Is Canned Pumpkin the Same As Pumpkin Puree?
No! Since pumpkins are in the squash family, store-bought canned pumpkins are a blend of several types of squash, such as zucchini or butternut, or other varieties and pumpkin.
Pumpkin puree, on the other hand, is pure pumpkin but not the type that is used for making Halloween jack-o’-lanterns. It contains no sugars or other ingredients, but the flavor of “store-bought” puree is no comparison to that of homemade pumpkin puree.
If you are curious about what pumpkin puree can be used for, you are in for a treat! Pumpkin uses are limitless. Made from scratch, it can be used for baking pies, cakes, cookies, and other dessert recipes, bread, muffins, soups, and so many more delicious fall recipes.

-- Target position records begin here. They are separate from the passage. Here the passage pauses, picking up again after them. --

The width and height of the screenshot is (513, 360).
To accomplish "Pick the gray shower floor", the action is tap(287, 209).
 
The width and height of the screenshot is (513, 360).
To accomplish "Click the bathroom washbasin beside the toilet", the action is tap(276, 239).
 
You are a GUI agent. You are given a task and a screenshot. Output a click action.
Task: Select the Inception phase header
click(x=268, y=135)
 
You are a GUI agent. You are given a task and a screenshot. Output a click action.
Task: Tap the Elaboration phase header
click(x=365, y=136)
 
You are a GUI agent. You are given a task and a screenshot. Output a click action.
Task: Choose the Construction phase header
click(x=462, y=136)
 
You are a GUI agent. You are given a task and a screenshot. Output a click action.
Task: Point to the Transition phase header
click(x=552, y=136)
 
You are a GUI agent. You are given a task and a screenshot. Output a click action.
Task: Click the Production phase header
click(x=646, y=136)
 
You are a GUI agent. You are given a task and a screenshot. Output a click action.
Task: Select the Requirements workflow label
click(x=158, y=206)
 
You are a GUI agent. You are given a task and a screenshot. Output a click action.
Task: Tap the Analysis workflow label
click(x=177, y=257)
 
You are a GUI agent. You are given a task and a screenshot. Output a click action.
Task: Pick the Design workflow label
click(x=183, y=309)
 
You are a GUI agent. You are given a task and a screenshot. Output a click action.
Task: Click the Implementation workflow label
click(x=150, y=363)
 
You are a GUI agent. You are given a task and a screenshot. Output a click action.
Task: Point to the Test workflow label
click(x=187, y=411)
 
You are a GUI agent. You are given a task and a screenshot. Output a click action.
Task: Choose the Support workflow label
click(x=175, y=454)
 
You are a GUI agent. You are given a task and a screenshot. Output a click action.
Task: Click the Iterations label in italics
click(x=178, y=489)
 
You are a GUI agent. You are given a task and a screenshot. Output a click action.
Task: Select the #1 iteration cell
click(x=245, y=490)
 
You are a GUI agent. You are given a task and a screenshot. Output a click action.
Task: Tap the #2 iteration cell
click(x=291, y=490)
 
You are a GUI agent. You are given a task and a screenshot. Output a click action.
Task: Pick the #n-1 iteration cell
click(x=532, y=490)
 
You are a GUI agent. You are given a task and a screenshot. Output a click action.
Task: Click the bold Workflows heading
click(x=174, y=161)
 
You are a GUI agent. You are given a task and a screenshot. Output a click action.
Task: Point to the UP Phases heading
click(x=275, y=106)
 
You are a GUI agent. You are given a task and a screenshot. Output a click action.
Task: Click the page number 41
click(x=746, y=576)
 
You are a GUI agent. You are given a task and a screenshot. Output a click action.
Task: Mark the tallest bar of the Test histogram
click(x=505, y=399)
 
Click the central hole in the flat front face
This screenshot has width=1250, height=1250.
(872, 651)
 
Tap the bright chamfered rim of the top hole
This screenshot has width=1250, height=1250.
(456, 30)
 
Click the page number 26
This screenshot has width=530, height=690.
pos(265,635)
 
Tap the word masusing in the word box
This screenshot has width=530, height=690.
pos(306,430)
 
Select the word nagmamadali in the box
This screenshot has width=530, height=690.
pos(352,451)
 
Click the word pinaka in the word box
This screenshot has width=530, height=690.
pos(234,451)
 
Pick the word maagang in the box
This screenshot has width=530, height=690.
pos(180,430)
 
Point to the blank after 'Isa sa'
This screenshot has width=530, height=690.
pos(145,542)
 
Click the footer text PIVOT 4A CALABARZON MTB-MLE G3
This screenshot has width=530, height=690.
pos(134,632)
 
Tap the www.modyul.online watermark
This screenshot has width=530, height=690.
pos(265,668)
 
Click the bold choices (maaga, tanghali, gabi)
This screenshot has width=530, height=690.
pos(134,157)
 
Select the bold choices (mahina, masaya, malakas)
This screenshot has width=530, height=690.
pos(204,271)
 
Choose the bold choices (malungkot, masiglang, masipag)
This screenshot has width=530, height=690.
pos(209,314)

Doesn’t this just make your mouth water and wish for the Thanksgiving and Christmas Holidays to get her already!!! Of course, though, if you fill your freezer with frozen pumpkin puree, you can enjoy it all year long.
So are you going to be running out to grab a fresh pumpkin to make homemade pumpkin puree?
More Delicious Fall Recipes
- Easy Homemade Brownies
- Healthy Cheesecake Cupcakes
- Oven Roasted Carrots
- 7 Delicious Recipes for Pumpkin Cupcakes You’ll Enjoy
- Fresh Pumpkin
- Preheat oven to 325°F
- Wash pumpkin well and using a really sharp knife, carefully cut in half just to the side of stem.
- Using a good sturdy spoon carefully scoop out all the pulp fibers and seeds. Don't throw these away.
- Once cleaned place them, cut side down, onto a baking pan and fill the pan with about 1/8" of water.
- Place in the oven and bake at 325°F for 1 hour.
- Once done, remove from oven and allow to cool til you can handle them.
- Using hands or a knife, gently peel away the peel or use a spoon and scoop out the inside.
- Put into a food processor and blend until smooth.
Pumpkin can be smashed with a potato smasher instead of a food processor.